#### Available data ####
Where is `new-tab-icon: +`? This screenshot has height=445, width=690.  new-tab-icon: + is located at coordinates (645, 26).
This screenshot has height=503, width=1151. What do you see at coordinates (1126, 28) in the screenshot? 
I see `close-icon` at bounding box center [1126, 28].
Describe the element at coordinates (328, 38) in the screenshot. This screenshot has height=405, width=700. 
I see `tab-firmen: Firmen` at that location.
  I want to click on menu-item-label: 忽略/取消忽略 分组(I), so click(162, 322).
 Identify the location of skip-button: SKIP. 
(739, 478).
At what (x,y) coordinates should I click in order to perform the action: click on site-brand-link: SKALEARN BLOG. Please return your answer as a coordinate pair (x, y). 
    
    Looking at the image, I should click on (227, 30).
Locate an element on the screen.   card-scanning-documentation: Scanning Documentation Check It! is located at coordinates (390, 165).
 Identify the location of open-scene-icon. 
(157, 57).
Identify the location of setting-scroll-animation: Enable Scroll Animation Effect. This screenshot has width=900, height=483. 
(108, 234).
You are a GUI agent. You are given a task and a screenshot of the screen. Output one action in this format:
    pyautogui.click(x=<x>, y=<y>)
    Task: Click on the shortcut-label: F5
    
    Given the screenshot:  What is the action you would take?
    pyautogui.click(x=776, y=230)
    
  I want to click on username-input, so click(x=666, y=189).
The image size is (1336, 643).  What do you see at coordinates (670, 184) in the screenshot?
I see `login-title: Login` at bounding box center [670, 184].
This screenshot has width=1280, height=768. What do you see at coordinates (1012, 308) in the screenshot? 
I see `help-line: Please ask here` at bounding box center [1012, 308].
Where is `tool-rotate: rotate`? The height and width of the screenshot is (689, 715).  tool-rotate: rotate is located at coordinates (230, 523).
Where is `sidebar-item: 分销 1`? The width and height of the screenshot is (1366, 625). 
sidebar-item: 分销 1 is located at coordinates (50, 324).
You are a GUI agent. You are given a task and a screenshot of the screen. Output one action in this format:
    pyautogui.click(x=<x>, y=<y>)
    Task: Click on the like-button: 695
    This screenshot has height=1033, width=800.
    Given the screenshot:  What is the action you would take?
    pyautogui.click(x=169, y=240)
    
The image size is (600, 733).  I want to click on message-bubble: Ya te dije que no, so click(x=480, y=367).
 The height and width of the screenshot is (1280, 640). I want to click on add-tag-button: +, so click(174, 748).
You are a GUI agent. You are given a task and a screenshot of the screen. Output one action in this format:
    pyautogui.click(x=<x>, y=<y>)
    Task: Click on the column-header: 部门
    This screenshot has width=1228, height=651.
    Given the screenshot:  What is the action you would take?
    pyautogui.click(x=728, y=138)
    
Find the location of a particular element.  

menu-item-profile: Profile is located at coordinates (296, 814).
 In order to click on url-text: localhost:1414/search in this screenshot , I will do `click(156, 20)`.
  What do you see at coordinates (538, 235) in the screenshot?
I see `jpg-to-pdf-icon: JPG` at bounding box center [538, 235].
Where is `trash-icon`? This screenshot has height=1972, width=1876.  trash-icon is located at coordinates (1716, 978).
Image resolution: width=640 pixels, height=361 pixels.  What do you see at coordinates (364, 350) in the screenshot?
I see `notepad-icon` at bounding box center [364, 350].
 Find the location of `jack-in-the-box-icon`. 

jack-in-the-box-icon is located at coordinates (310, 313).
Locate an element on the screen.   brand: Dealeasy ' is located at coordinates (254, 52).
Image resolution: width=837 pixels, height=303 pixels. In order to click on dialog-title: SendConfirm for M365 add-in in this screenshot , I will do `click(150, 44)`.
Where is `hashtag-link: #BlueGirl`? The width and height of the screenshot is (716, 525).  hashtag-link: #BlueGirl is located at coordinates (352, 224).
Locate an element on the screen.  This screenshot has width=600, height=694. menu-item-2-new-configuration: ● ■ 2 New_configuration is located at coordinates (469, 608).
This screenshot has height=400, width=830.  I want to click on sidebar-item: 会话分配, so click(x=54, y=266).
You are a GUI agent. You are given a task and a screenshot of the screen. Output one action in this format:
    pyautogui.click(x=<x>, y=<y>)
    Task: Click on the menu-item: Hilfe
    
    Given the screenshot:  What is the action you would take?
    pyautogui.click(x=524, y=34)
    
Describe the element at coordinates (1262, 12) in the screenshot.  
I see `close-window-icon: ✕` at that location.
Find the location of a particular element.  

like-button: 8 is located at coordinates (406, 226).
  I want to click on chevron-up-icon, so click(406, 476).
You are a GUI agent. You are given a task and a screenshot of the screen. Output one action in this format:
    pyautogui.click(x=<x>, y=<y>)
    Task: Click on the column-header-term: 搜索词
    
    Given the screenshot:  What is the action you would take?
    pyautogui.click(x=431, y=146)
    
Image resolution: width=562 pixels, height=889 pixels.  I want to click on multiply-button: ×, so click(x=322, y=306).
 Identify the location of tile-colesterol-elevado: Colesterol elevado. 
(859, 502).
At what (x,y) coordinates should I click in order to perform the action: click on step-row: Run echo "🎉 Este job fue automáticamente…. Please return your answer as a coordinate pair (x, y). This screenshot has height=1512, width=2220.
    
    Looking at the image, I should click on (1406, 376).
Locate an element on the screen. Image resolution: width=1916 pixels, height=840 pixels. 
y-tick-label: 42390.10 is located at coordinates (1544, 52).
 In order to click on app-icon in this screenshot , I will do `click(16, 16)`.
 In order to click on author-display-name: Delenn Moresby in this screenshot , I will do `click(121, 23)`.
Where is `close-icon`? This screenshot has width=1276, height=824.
####
Task instructions:
Show every line of the rows above that contains the string "should".

Exercise result:
At what (x,y) coordinates should I click in order to perform the action: click on site-brand-link: SKALEARN BLOG. Please return your answer as a coordinate pair (x, y). 
    Looking at the image, I should click on (227, 30).
At what (x,y) coordinates should I click in order to perform the action: click on step-row: Run echo "🎉 Este job fue automáticamente…. Please return your answer as a coordinate pair (x, y). This screenshot has height=1512, width=2220.
    Looking at the image, I should click on (1406, 376).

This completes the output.